Азоркин вызывал Михаила покурить, и нарочито в подробностях рассказывал о своих последних любовных потехах, но вдруг менялся в момент, обмякал.
— Не знаю, Миша, — грустил Азоркин голосом. — Я им во, — показывал большим пальцем кончик мизинца, — ни на столько ни одной не верю...
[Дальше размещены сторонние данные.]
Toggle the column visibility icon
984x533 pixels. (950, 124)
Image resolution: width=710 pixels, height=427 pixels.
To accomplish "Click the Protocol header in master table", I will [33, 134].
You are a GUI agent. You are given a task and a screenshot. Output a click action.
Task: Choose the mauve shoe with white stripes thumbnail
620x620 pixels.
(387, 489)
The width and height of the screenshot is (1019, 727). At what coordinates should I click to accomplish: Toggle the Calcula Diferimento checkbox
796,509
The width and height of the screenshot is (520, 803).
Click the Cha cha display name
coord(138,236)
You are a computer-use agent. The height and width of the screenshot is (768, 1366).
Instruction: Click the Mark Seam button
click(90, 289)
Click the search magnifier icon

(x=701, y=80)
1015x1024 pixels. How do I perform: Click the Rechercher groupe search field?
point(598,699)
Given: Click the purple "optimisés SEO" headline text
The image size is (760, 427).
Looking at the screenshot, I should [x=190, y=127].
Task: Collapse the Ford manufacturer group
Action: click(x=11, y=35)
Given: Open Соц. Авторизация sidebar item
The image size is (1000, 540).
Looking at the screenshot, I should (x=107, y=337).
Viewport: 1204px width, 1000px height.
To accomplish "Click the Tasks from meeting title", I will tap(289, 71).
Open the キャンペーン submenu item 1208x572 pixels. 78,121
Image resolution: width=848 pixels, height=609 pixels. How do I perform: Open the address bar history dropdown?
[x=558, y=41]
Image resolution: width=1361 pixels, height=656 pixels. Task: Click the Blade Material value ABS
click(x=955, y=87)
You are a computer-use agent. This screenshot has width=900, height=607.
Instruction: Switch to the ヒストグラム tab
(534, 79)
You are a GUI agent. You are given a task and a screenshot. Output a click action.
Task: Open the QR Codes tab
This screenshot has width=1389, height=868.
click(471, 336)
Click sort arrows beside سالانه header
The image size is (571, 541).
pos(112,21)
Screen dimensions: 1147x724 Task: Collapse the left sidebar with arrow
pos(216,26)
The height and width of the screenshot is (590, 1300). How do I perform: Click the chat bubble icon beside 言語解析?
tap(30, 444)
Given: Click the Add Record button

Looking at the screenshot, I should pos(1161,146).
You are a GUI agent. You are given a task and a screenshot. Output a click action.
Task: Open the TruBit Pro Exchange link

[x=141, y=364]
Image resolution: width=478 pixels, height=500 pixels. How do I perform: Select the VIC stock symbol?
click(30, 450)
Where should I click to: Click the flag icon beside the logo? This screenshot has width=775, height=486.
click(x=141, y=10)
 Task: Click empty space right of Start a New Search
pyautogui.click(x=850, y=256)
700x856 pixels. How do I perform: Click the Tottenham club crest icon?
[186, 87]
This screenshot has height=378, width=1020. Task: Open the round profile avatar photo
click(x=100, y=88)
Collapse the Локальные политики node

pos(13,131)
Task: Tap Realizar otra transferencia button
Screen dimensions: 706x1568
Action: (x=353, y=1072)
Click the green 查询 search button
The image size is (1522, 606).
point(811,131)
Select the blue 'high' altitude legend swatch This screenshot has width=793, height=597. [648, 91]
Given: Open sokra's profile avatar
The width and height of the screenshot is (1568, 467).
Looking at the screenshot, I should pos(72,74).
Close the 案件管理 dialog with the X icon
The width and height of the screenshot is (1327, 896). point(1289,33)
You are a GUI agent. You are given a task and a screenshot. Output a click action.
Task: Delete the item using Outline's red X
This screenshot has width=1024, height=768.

— Да-а, тяжело тебе, — хитро сочувствовал Михаил. — И я помочь ничем не могу, чтоб они все тебе верность сохраняли, Тут, знаешь, что? — отламывал от куста сирени ветку. — Ты замок каменный выстрой. Так? Тут — ров, железные двери. Евнухов найми. Ну, как эти... ханы. Правда, власти не позволят... и деньги опять же... У тебя своя-то семья в каком домишке?..
— Смеешься?..
— Горе твое смешное. — Михаил резко отбрасывал ветку. — Не мужское горе! Плакал бы с тобой...
— И заплачешь, — обещал Азоркин. — Вон она, — кивал головой в сторону веранды, откуда поглядывала на них Валентина. — Плывет, что масло на сковородке. Веришь ей?
— Твое-то дело, верю, не верю? У тебя жена есть. Вот и испытывай на ней свою веру.
— Испытывай! Может, я ночью в шахту, а она... — Азоркин сплевывал, делая обиженное лицо, замолкал.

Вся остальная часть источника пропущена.